[Data listing]

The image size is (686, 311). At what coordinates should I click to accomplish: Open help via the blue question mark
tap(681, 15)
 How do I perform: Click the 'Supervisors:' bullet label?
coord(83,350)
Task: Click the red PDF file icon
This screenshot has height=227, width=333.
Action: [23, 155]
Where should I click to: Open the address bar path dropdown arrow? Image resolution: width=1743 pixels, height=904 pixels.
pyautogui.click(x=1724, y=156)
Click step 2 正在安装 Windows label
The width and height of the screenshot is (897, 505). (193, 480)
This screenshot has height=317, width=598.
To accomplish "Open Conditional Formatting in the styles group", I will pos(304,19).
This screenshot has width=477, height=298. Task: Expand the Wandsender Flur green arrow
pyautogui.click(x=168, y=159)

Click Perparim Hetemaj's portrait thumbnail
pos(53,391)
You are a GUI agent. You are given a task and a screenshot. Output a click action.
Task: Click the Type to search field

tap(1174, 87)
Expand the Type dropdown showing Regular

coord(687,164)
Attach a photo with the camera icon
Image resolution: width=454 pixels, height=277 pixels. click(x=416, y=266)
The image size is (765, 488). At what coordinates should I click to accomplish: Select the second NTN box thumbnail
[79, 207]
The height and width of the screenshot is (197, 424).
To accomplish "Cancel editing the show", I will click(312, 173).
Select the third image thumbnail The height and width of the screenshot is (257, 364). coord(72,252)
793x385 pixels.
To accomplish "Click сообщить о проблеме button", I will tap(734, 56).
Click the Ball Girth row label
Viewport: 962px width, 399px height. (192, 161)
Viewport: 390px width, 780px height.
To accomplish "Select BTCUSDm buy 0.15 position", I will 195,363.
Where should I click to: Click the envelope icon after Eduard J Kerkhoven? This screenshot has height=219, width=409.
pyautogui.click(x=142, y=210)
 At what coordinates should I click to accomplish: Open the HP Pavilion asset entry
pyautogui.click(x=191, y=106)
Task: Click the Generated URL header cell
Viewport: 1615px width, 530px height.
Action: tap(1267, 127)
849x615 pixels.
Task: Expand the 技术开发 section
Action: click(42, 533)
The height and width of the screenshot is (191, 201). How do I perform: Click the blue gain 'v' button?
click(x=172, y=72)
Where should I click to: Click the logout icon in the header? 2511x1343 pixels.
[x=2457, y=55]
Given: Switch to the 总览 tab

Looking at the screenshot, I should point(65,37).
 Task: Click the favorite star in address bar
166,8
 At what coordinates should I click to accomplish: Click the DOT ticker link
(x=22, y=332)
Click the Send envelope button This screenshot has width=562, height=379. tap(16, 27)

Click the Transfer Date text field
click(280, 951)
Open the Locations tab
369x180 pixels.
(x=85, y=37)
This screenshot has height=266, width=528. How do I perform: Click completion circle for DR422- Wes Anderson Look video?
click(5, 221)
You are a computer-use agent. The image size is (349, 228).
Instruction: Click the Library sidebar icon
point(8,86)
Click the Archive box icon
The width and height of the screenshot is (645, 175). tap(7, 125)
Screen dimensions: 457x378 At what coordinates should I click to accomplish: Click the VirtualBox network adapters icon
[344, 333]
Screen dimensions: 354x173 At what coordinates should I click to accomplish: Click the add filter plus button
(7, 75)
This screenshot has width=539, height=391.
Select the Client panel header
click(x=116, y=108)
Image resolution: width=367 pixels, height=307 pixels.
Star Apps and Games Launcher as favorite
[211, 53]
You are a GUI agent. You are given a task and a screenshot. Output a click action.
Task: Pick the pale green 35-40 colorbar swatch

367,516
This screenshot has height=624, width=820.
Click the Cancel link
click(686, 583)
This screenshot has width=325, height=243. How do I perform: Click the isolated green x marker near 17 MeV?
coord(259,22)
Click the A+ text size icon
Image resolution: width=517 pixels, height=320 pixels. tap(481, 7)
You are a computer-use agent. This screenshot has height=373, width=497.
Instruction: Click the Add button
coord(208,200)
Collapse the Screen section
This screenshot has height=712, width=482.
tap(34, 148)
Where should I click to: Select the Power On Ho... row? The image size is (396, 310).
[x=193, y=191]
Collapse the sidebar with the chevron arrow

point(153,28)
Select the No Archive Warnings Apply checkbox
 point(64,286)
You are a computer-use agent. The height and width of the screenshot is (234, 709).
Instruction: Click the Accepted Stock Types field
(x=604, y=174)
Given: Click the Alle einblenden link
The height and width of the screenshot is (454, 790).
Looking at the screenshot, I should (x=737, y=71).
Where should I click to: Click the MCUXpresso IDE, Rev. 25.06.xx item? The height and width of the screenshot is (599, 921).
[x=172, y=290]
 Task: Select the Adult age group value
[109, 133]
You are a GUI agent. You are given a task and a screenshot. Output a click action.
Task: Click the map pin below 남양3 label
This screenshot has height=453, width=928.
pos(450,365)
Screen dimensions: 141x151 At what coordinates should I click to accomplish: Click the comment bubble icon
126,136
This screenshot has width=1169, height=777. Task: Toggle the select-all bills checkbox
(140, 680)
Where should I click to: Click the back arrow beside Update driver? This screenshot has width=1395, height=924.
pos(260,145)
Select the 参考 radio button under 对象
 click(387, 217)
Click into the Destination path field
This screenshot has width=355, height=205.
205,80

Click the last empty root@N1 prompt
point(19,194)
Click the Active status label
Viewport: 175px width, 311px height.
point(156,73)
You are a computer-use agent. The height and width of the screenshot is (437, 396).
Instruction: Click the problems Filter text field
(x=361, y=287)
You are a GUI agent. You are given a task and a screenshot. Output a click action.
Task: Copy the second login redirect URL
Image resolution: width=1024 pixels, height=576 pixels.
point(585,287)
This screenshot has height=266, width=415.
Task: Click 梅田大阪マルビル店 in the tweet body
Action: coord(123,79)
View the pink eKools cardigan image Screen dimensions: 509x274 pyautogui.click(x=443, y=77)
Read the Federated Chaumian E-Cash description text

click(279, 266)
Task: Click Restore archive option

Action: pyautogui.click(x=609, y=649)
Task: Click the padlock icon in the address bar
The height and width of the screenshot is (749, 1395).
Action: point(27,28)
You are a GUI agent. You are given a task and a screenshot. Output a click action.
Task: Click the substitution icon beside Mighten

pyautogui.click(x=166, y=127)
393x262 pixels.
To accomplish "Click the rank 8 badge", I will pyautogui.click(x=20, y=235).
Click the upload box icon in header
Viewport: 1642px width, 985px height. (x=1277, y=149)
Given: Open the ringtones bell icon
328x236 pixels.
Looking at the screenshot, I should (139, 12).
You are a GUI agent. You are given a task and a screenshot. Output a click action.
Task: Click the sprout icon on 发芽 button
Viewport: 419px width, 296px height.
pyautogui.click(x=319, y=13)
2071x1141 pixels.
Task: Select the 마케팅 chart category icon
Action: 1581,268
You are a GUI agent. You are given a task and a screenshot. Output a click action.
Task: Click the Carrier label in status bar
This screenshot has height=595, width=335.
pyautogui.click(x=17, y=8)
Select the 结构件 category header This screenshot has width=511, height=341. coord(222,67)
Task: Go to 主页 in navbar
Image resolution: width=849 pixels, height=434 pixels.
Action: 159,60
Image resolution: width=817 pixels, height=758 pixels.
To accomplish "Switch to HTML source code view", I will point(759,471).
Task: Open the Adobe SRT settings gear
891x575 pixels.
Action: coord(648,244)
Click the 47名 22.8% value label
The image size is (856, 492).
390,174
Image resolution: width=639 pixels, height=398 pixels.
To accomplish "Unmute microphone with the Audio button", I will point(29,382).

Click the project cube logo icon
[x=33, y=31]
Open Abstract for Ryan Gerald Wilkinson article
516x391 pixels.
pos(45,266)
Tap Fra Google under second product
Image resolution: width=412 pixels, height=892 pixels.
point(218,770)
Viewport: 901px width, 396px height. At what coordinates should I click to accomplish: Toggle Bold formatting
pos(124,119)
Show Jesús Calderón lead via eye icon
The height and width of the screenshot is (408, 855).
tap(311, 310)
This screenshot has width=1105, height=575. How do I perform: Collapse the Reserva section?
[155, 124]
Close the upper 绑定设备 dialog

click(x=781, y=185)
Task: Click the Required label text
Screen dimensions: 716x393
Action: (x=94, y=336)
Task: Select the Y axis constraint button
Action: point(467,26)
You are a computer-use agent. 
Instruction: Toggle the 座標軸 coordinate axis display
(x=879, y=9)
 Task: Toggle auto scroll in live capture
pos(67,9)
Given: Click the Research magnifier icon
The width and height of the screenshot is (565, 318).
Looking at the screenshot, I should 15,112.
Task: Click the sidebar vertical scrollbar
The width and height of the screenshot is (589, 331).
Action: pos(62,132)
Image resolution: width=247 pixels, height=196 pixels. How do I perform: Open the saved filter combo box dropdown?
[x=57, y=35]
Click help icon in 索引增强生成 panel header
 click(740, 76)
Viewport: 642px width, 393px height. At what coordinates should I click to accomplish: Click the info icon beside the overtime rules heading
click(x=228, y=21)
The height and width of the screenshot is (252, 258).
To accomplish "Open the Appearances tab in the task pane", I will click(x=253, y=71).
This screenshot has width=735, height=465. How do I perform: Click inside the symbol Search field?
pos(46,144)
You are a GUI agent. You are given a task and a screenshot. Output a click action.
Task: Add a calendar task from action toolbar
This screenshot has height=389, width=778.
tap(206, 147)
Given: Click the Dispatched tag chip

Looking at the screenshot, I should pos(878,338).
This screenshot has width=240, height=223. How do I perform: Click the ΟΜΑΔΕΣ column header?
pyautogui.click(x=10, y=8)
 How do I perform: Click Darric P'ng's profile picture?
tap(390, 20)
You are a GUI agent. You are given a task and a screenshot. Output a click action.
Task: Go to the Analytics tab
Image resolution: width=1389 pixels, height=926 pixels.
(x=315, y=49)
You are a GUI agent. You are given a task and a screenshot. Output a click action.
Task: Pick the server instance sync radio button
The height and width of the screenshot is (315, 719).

> [TASK INSTRUCTIONS] Please duplicate the lines beginning at the line that contains "Open the Locations tab" and ending after the line that contains "point(8,86)".

> [WRITTEN ANSWER]
Open the Locations tab
369x180 pixels.
(x=85, y=37)
This screenshot has height=266, width=528. How do I perform: Click completion circle for DR422- Wes Anderson Look video?
click(5, 221)
You are a computer-use agent. The image size is (349, 228).
Instruction: Click the Library sidebar icon
point(8,86)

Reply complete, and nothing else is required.